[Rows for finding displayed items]
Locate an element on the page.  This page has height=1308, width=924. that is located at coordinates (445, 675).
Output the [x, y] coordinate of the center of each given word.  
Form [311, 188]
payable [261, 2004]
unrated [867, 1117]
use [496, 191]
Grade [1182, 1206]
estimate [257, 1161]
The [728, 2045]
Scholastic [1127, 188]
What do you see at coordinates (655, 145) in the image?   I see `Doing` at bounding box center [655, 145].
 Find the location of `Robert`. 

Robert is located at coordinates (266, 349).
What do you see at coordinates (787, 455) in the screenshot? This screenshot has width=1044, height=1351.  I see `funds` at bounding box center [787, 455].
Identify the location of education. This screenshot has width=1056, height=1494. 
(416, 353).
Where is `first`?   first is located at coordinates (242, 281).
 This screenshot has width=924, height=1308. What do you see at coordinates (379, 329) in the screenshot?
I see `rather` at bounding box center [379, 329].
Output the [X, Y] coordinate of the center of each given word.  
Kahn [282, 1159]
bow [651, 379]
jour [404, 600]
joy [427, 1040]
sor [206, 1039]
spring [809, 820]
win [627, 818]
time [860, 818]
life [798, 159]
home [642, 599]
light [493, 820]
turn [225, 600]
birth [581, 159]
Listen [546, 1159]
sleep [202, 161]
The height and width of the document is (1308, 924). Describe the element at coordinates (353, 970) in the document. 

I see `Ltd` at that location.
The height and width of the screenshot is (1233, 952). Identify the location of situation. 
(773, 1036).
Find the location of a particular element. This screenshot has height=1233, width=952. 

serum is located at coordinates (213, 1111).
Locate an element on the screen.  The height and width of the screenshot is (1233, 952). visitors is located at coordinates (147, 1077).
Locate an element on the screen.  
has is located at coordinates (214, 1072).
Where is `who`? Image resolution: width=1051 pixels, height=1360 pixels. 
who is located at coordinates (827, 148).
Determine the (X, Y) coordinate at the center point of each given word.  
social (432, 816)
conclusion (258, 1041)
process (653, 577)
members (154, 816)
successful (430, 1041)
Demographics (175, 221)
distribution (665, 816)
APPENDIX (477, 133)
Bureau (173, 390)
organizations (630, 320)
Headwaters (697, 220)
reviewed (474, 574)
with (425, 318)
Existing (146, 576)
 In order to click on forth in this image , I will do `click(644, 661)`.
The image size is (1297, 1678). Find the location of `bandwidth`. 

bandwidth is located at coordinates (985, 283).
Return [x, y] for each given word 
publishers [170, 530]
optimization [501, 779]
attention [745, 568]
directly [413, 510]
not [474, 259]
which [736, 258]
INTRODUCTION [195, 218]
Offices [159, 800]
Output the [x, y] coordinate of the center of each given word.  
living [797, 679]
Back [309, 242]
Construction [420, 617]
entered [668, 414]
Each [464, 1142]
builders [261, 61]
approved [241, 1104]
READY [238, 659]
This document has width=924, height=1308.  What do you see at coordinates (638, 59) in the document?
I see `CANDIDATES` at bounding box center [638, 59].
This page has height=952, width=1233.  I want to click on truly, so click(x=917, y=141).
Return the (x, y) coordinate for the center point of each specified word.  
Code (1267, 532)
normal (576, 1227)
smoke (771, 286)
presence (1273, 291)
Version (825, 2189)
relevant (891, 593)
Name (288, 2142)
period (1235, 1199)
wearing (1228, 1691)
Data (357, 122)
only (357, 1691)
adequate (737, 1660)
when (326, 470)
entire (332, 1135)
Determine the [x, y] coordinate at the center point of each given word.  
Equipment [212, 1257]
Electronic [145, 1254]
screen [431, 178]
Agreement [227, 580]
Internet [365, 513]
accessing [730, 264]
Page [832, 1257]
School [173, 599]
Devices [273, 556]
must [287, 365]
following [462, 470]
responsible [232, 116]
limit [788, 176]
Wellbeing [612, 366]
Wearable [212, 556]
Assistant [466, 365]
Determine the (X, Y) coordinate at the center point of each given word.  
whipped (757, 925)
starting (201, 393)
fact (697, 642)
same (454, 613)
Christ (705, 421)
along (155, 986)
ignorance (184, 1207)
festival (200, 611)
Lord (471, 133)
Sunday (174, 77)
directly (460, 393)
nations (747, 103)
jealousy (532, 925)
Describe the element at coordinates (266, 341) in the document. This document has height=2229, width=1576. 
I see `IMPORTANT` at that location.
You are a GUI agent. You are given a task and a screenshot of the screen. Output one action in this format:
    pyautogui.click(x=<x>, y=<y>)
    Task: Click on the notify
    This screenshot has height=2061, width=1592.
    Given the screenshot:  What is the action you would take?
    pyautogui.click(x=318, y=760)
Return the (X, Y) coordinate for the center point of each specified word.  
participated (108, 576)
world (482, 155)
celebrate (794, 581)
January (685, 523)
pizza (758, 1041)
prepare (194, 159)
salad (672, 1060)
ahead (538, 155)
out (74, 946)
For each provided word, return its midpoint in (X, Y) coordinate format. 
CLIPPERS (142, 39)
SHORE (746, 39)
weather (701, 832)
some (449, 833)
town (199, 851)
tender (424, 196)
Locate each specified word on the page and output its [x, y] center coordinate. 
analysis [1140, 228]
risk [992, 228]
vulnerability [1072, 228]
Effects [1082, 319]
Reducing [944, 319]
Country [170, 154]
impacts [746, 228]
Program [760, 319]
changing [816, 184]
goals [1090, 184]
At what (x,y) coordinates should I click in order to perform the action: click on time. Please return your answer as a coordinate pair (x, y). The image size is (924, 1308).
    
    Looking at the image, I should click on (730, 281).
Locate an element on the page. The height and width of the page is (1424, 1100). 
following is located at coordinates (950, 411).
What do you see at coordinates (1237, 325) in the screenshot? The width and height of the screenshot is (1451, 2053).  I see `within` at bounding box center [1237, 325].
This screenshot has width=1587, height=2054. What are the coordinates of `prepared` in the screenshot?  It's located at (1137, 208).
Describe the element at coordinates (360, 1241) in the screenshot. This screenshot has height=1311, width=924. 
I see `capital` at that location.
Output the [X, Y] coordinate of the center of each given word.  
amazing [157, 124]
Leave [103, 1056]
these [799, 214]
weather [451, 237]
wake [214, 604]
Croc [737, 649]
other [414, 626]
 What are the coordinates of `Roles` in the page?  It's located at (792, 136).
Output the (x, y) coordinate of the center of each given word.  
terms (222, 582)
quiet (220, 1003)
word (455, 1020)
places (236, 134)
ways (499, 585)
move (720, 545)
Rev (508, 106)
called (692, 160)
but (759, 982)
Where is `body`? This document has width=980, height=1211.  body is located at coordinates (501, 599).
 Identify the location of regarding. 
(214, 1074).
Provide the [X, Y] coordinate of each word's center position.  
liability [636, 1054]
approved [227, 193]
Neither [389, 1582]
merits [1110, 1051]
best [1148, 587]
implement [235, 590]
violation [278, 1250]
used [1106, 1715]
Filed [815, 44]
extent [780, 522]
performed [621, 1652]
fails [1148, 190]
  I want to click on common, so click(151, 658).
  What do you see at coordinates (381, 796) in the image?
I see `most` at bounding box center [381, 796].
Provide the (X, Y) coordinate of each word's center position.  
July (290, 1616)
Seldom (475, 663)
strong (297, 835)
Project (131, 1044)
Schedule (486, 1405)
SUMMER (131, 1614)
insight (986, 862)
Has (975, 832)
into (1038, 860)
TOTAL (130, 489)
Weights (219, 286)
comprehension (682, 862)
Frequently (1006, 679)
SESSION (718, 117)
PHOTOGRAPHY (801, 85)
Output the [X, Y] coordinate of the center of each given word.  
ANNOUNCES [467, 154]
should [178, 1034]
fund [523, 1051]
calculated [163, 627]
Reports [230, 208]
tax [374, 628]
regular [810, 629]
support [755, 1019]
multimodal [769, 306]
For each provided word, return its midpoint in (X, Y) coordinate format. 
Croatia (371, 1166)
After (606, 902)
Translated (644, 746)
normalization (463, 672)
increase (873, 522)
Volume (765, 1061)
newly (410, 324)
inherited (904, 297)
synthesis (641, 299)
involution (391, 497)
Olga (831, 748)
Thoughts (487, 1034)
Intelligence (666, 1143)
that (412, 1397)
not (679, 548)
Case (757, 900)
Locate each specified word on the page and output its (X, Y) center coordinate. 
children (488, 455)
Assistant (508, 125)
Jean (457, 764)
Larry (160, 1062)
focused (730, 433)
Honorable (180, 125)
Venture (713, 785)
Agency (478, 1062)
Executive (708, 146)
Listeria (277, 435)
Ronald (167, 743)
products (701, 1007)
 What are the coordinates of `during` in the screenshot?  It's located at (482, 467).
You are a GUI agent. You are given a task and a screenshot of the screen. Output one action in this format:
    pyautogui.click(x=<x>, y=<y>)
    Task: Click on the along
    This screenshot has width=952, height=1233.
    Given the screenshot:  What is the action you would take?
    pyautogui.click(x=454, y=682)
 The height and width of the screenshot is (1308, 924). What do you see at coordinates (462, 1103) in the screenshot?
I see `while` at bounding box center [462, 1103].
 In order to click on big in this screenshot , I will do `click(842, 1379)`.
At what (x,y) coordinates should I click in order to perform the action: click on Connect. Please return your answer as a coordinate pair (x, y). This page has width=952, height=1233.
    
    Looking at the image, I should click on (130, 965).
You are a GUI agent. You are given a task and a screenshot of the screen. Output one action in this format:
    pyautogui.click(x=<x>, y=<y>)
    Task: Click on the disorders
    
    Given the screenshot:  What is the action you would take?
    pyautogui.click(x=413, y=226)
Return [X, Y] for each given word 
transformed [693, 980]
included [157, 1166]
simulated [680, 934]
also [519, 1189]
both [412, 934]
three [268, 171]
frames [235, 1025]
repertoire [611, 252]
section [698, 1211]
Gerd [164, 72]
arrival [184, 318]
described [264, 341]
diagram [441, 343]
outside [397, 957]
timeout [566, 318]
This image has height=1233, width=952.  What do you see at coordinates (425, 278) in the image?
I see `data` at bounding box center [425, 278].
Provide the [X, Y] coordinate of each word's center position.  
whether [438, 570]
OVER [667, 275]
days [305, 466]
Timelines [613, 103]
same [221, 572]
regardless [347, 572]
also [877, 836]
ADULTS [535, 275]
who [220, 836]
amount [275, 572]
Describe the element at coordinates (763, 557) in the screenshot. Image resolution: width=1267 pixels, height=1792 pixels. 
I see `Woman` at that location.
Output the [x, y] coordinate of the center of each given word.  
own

What is being asked:
Give back every row from the one containing "Reports [230, 208]" down to the one containing "synthesis (641, 299)", word for word, with both of those rows included.

Solution:
Reports [230, 208]
tax [374, 628]
regular [810, 629]
support [755, 1019]
multimodal [769, 306]
For each provided word, return its midpoint in (X, Y) coordinate format. 
Croatia (371, 1166)
After (606, 902)
Translated (644, 746)
normalization (463, 672)
increase (873, 522)
Volume (765, 1061)
newly (410, 324)
inherited (904, 297)
synthesis (641, 299)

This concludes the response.